Only Justin Masterson (player profile here) and Roberto Hernandez (Fausto Carmona) were able to make 30 starts in 2011, and the Indians required 10 starting pitchers to complete the season. Of the five starting pitchers who opened 2011 in the rotation (Masterson, Carlos Carrasco, Hernandez, Mitch Talbot, Josh Tomlin) only Masterson and Hernandez were still part of the rotation in September. Carrasco was lost to Tommy John Surgery, Talbot was demoted and returned to make just one late season start, and Tomlin’s (player profile here) season ended in August due to inflammation of the elbow.

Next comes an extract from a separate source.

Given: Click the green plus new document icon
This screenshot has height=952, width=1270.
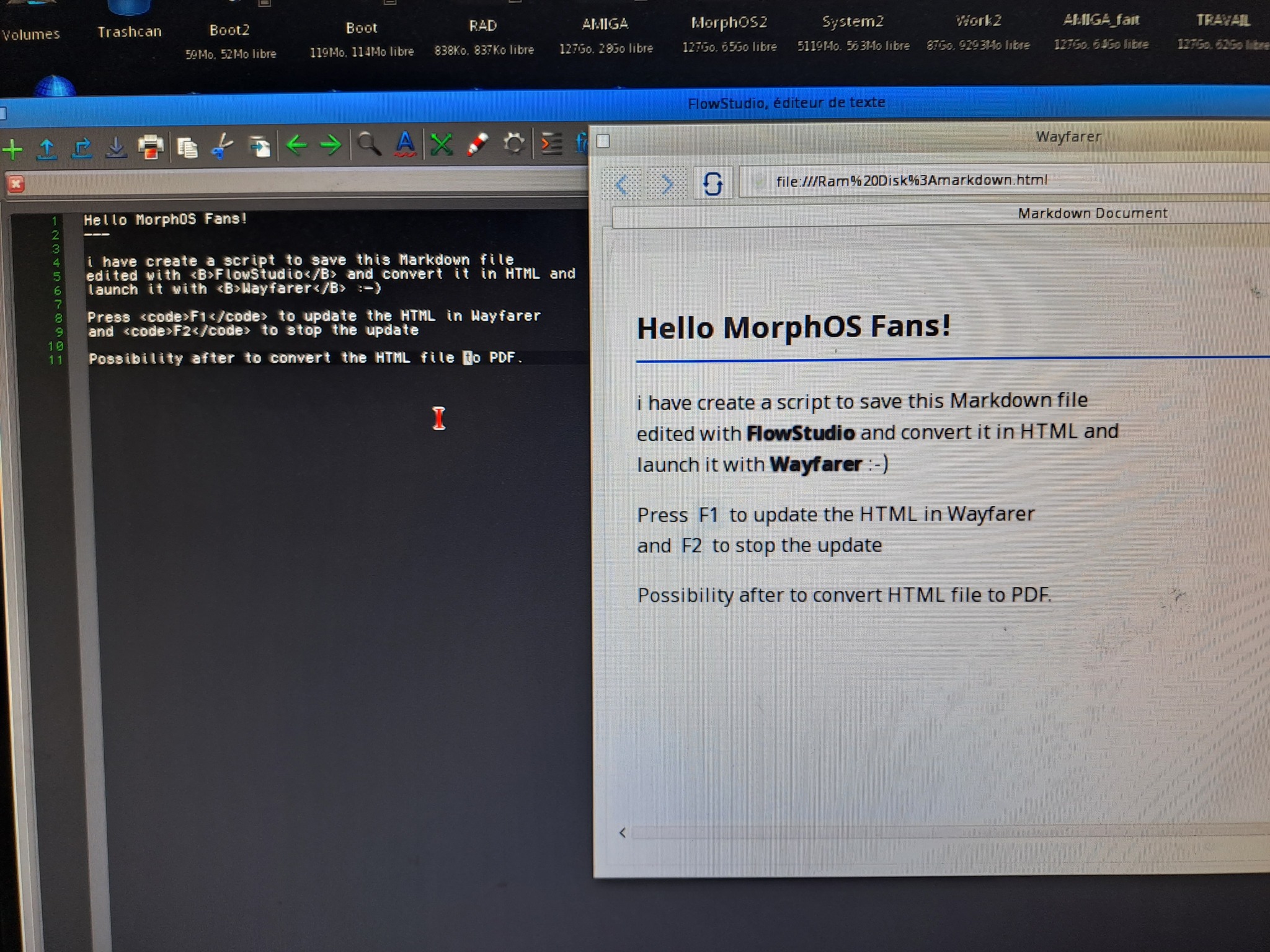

Last July the Indians acknowledged their lack of proven quality starting pitching depth by trading top prospects Alex White, Drew Pomeranz, and Joe Gardner to the Colorado Rockies for Ubaldo Jimenez (player profile here) The point of the move was to solidify the top of the rotation not just for the 2011 pennant run but for the 2012 and 2013 seasons. The Indians are hoping that Masterson and Jimenez will be the two pillars at the top of the rotation and that the remaining three starters will be able to take the ball every fifth day, remain healthy throughout the season, pitch into the sixth inning each time out, and exit the game having given the Indians a good chance to win.
The search for durable starting pitching picked up as soon as the 2011 season ended. On October 31 the Indians traded minor league pitcher Chris Jones to the Atlanta Braves for veteran starter Derek Lowe (player profile here), an innings eater who has led the NL in games started in three of the last four seasons. To make the deal work, the Braves agreed to send $10 million of the $15 million owed to Lowe in 2012 to Cleveland.
The plan for the rotation hit a speed bump in January when Carmona was arrested in the Dominican Republic for using a false identity. As most Tribe fans now know, Carmona’s real name is Roberto Hernandez Heredia (Roberto Hernandez) and his 2012 season is in jeopardy as he goes through the legal process of obtaining a visa under a new name.
To soften the blow, the Indians immediately pulled off a deal with the Colorado Rockies for pitcher Kevin Slowey. They also held onto their minor league depth and had Zach McAllister, Jeanmar Gomez, Scott Barnes, and David Huff in camp and battling for the fifth spot in the rotation before Gomez was named the Tribe’s No. 5 starter.
The Indians are hoping that the defensive upgrades from Casey Kotchman and Jason Kipnis and the return of Shin Soo-Choo in right field that they will be able to help the Indians starters not only in run prevention but by enabling them to go deeper into games and allow the bullpen mafia to shut the door.